**Exercise task 1**
Translate this sentence from the newsletter passage into Spanish: "Shtilmark drew the line at the tame lion, and after much persuading, Vasilevsky settled for a large dog."

**Quoted passage**
----------

WRB—Nov. 12, 2025
“light of a match”
The WRB is only the embodiment of a supernatural and wonderful existence. It is nothing but love and emotion; it is the “Living Infinite,” as one of your poets has said. The WRB is the vast reservoir of Nature. The globe began with the WRB, so to speak; and who knows if it will not end with it? In it is supreme tranquility.
Links:
In Equator, Yuri Slezkine on the influence the Soviet Adventure Library had on his life:
Even as “faraway lands” were being transformed into places that could be found on a map, “once upon a time” turned into history that could be checked in the Great Soviet Encyclopedia. One half of our reading list was Orientalist and Meridionalist, with a little Septentrionalism sprinkled in, courtesy of Jack London. The other was retrospective Occidentalism, with Walter Scott’s Highlanders, Prosper Mérimée’s Corsicans, Victor Hugo’s Jacobins, Raffaello Giovagnoli’s gladiators, and Alexandre Dumas’ musketeers, among others, turning the European past into a frontier.
The book that brought all the threads together and wove them into a narrative that summed up the dreams of Soviet boyhood was written in the Gulag. In the late 1940s and early 1950s, the journalist, translator and war veteran Robert Shtilmark was doing hard labour for anti–Soviet agitation (of uncertain description). He survived by entertaining criminals with “monstrous concoctions of Stevenson, [Émile] Gaboriau, Haggard, and Boussenard” (as one of his listeners put it). His foreman, a prisoner named Vasily Vasilevsky, promised to get him off work if he wrote an adventure novel set in a foreign country, in the distant past, and involving pirates, jewels, desert islands, kidnapped children, and a tame lion. The result was a swashbuckler set in the eighteenth century, in India, England, Spain, Greece, Italy, Africa and the South Seas. Shtilmark drew the line at the tame lion, and after much persuading, Vasilevsky settled for a large dog.
[It’s good to know that Scheherazade could have survived in our world too. And I feel pretty confident that, if there were an easy way to get put in charge of a submarine, the abridged version of 20,000 Leagues Under the Sea I read when I was very young would have had a great impact on my life. —Steve]
Reviews:
In The Baffler,
reviews the new essay collection from Jenny Erpenbeck (Things That Disappear, translated from the German by Kurt Beals, October) [The Upcoming book in WRB—Oct. 4, 2025.]:“Things disappear,” says Erpenbeck, “when they are deprived of their means of existence.” Visiting Berlin today, you cannot find Erpenbeck’s jagged ruins and cleared spaces. East German structures have transformed into nightclubs and art galleries, and prewar wrecks have all been rehabilitated, memorialized, or demolished. Their long horizons and weedy gaps have been replaced with faux-classical Stimmannian structures, whose low eves and sandstone facades elide the architectural movements of the twentieth century. Rather than the active, mutable space of the vacant lot, the derelict building, the ruin, you have the strictly policed sites of “memory culture,” which run a border wall between what can be respectably mourned and what must be forgotten.

----------

Target pointing data:
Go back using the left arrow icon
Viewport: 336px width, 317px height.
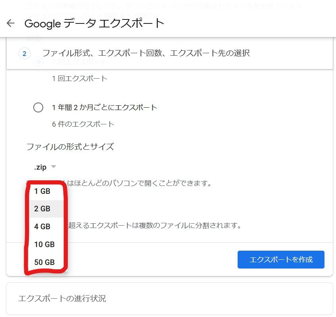point(10,23)
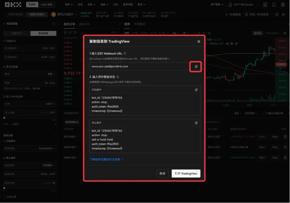Enable the 止盈止损 checkbox
Image resolution: width=290 pixels, height=203 pixels.
click(x=4, y=197)

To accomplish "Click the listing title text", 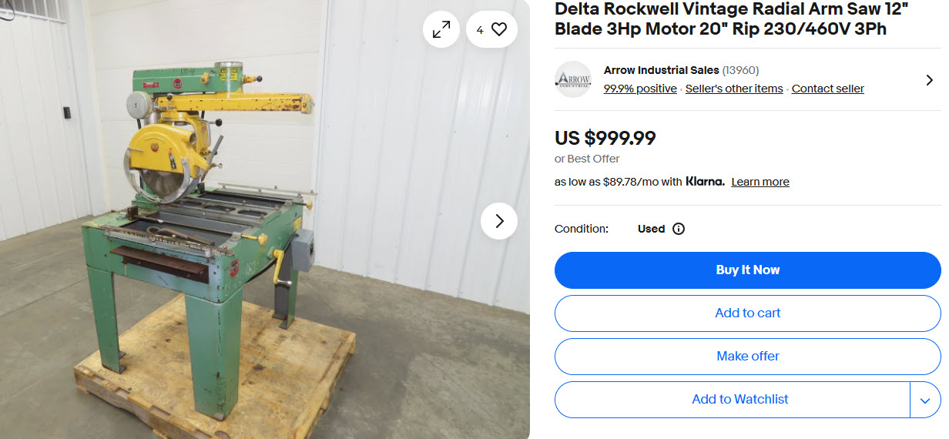I will point(724,19).
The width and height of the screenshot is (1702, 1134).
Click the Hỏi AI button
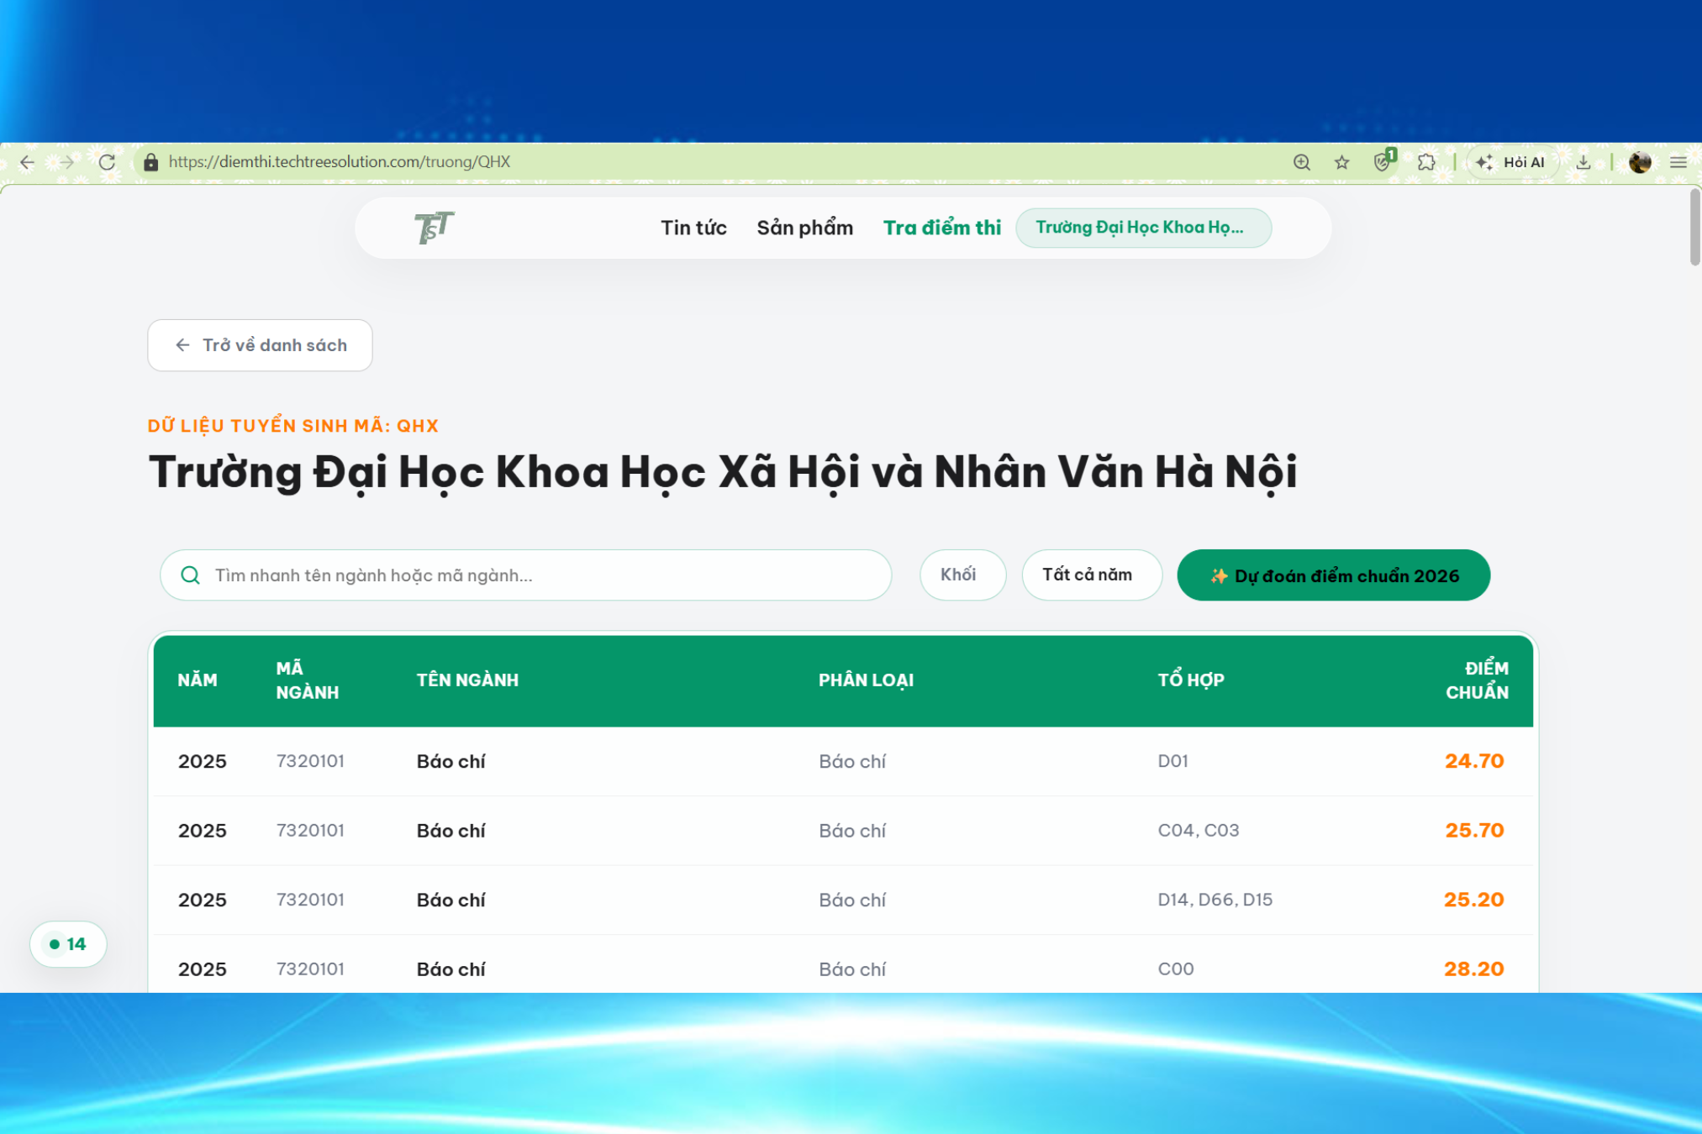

----------

**Exercise task 2**
Write out the lines of the records starting at the line that contains "The width and" and ending at the end of the records, leaving the pictures out of your answer.

**Complete output 1**
Shtilmark se negó a incluir el león domesticado y, tras mucha insistencia, Vasilevsky se conformó con un perro grande.

**Complete output 2**
The width and height of the screenshot is (1702, 1134).
Click the Hỏi AI button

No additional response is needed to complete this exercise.